1. Field of the Invention
This invention relates to a leanness sensor for detecting the oxygen concentration in a gas such as the exhaust gas from an internal combustion engine.
2. Description of the Prior Art:
Hitherto, there have been proposed various types of oxygen sensors capable of sensing the oxygen concentration in the exhaust gas of internal combustion engine. On oxygen sensor called a "leanness sensor", which has been developed as one of these known sensors, can detect the oxygen concentration in the exhaust gas over a wide range from low concentration up to a high concentration with accuracy in an order of several tenths of a percent.
The leanness sensor has a disc-shaped element made of a solid electrolyte permeable to oxygen ions, having metallic electrodes formed on both sides thereof. The operation of this leanness sensor is based upon oxygen permeating from one electrode (cathode) to the other electrode (anode) when a voltage is applied between these two electrodes. That is, a threshold current is generated in the element and limited by the flow rate of oxygen from the cathode, and the oxygen concentration in the exhaust gas is measured by continuously detecting the change of amplitude of the threshold current.

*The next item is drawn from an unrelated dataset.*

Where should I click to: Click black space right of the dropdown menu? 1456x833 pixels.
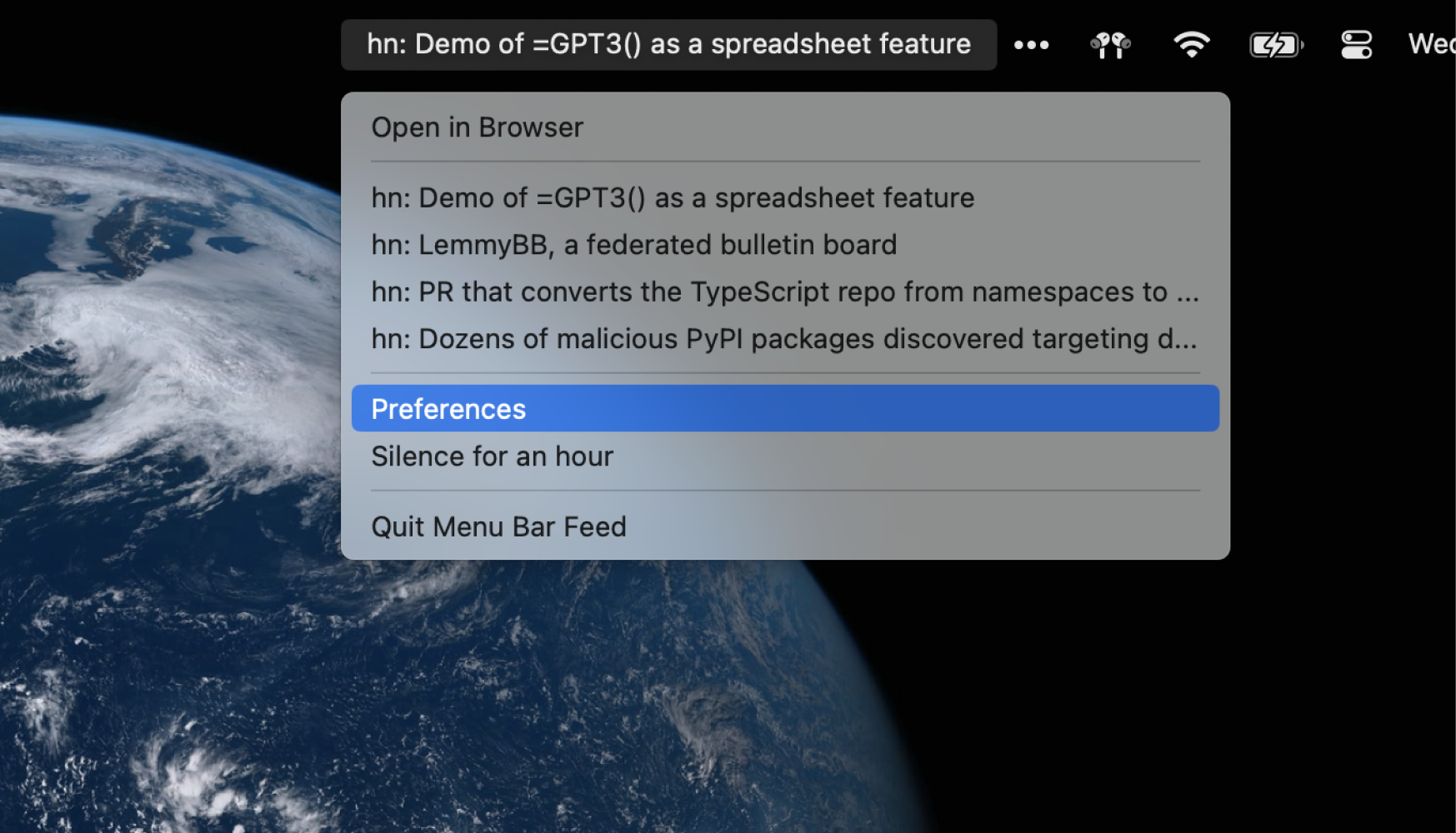(1333, 333)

FIG. 1 shows the construction of a known leanness sensor. The leanness sensor has an element a including a disc-shaped main body a.sub.1 made of zirconia stabilized by yttrium oxide or the like and electrodes a.sub.2 and a.sub.3, made of platinum or the like material, formed on both sides of the disc-shaped main body a.sub.1. Lead wires b.sub.1 and b.sub.2 made of platinum or the like material are connected at their one ends to the electrodes a.sub.2 and a.sub.3. Porous protective layers a.sub.4 made of alumina, spinel or the like material are formed on both sides of the element a. In order to limit the rate of transmission of oxygen, the electrode covering portions of the protective layers a.sub.4 have different thicknesses on either side of the electrode in order to limit the rate of permeation by oxygen. The lead wires b.sub.1 and b.sub.2 extend through two bores c.sub.1 and c.sub.2 formed in an insulator tube c made from alumina or the like, and are connected to electric wires d.sub.1 and d.sub.2, so that the element a is fixed to the end of the insulator tube c by the lead wires b.sub.1 and b.sub.2. The element a is surrounded by a heater e made of nichrome wire or the like. In operation, the heater e is supplied with electric power to heat the element a up to the operating temperature.
The leanness sensor having the described construction, however, is unstable from a structural point of view because the sensor element a is fixed to and projects from the insulator tube c by means of lead wires b.sub.1 and b.sub.2. The lead wires b.sub.1 and b.sub.2 are usually made of thin platinum wires of a diameter less than 1 mm and therefore lack mechanical strength. In consequence, the lead wires b.sub.1 and b.sub.2 tend to become cut, causing various problems such as breakdown of the element a, detection failure for the element a and so forth.
Usually, the lead wires b.sub.1 and b.sub.2 are made of noble metals such as platinum. This inevitably raises the price of the leanness sensor.